Presentations were made and group discussions took place on the following points: –

  1. What has worked best?
  2. What needs improvement by whom and when?
  3. Expectations within the next six months?

An action plan was formulated and circulated to all involved.

Key statements made at the Review

A few thoughts from Mary, Head Teacher at Mukinyai Primary School

head teacher
  • “This programme increased access, retention and good performance of the pupils in this particular school.”
  • “..where the school had always been last in the sub-county it has now moved two slots up from the last slot of the grading system in Molo and they are happy to be 3rd last and will now continually move up the ladder.”
  • “Needy pupils can now access at least two meals a day with one of the meals being at school since their parents cannot afford to provide breakfast or lunch at home which has been provided at school for the last 2 years”.
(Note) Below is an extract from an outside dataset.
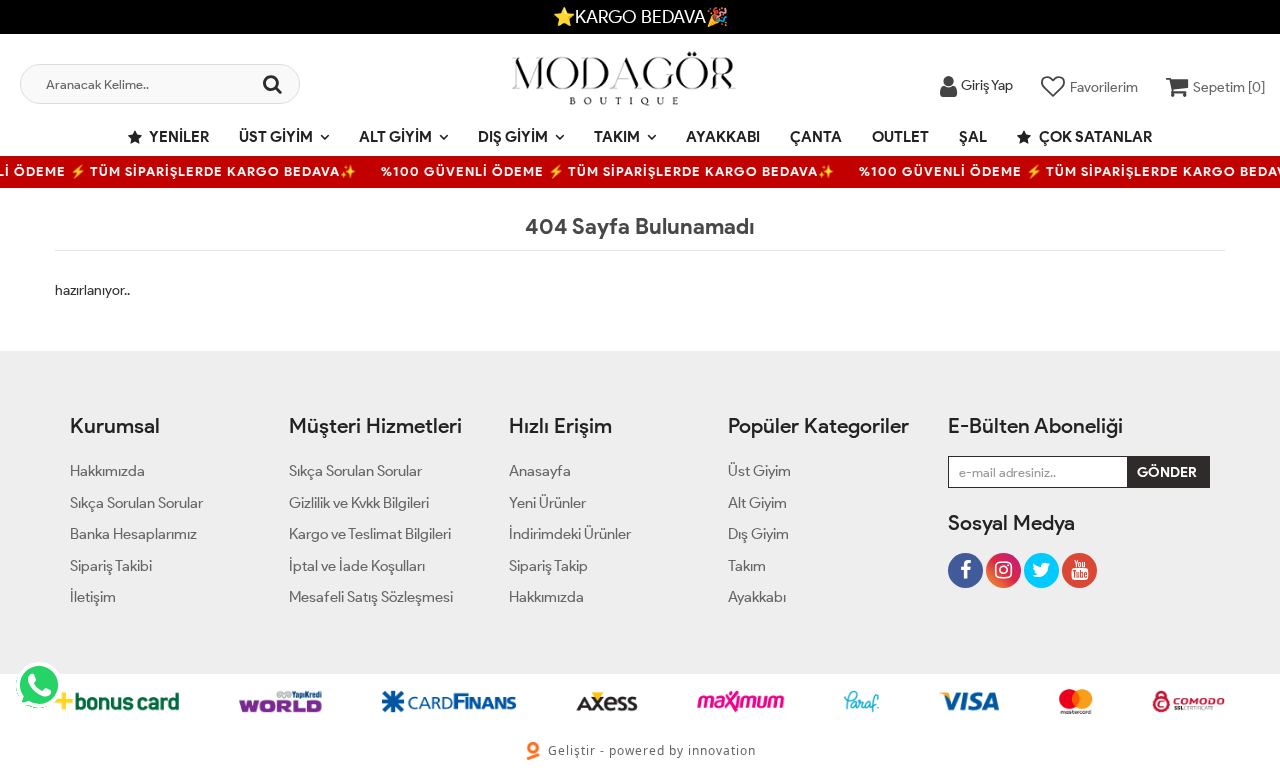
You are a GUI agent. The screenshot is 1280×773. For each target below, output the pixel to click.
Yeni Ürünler (547, 503)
A few thoughts from Teresa, a local parent and farmer

At the Review, Teresa who has been with the programme since its initiation has achieved high attendance. The take up of the farming training caused her to tell us that “through the training I have been able to grow tomatoes which gave me enough capital to start a grocery shop, buy a dairy goat and renovate my house.” 

Last year she told us how through the sale of excess crops she had been able to build a house on her father’s plot.

A few thoughts from Molo sub-county director of education, Mr. Sylvester Angoye

The Molo sub-county director of education, Mr. Sylvester Angoye was an honoured guest at the Review Team meeting.

He commended Feeding Futures for their plans on sustainability through farmer empowerment programmes. “When there is enough food in the home and a predictable source of income in a family, you can be assured of sensible partnership in the school feeding programme.”

He remarked that this charity’s’ approach of breaking dependency created by donors by encouraging independence in the society was ideal. “There should be unity of purpose which will enhance successful partnership. Finally, where the community play an active role in the programme, and the charity moves to another community, they will sustain the programme.”